Politica

Mattarella e la strage di Bologna: “La ricerca della verità è un dovere dello Stato”

 

“L’ordigno che 42 anni or sono uccise a Bologna persone casualmente presenti quella mattina alla stazione ferroviaria, risuona ancora con violenza nel profondo della coscienza del Paese”. A dirlo – in un nota – è il presidente della Repubblica Sergio Mattarella, in occasione dell’anniversario della strage del 2 agosto 1980 in cui morirono 85 persone. “La matrice neofascista della strage è stata accertata in sede giudiziaria – aggiunge il capo dello Stato – e passi ulteriori sono stati compiuti per svelare coperture e mandanti per ottemperare alla inderogabile ricerca di quella verità completa che la Repubblica riconosce come proprio dovere”. Ma andiamo a vedere il testo integrale del messaggio: “L’ordigno che 42 anni or sono uccise a Bologna persone casualmente presenti quella mattina alla stazione ferroviaria, risuona ancora con violenza nel profondo della coscienza del Paese.

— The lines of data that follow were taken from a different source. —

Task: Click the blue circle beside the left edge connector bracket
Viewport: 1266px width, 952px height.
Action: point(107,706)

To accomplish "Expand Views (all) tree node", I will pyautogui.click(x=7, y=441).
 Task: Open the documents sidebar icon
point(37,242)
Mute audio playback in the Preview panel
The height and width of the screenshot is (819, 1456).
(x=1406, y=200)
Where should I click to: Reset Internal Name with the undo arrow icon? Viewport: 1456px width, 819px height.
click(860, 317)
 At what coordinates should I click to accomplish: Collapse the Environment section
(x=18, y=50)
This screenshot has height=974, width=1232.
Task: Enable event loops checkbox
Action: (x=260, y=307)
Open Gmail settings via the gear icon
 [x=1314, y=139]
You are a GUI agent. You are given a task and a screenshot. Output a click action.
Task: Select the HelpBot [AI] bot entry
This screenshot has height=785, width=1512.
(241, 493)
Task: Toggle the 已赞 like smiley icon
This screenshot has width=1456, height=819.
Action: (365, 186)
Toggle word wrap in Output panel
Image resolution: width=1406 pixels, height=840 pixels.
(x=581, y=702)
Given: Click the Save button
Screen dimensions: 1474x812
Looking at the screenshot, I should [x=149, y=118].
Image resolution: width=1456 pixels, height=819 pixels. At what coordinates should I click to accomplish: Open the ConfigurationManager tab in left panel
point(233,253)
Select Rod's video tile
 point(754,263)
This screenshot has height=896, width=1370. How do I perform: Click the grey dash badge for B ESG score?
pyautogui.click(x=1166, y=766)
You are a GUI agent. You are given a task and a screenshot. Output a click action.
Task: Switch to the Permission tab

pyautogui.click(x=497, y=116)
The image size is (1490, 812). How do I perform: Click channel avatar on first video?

Fu un atto di uomini vili, di una disumanità senza uguali, tra i più terribili della storia repubblicana. Un attacco terroristico che pretendeva di destabilizzare le istituzioni democratiche e seminare paura, colpendo comuni cittadini impegnati nella vita di tutti i giorni. Nel giorno dell’anniversario il pensiero si volge anzitutto ai familiari, costretti a patire il dolore più grande, che hanno saputo trasformare in impegno civile, per testimoniare all’intera società che le strategie del terrore mai prevarranno sui valori costituzionali della convivenza civile. L’azione solidale dei familiari merita la gratitudine della Repubblica. La loro tenacia ha sostenuto l’opera di magistrati e di servitori dello Stato che sono riusciti a fare luce su autori, disegni criminali, ignobili complicità. La matrice neofascista della strage è stata accertata in sede giudiziaria e passi ulteriori sono stati compiuti per svelare coperture e mandanti per ottemperare alla inderogabile ricerca di quella verità completa che la Repubblica riconosce come proprio dovere”.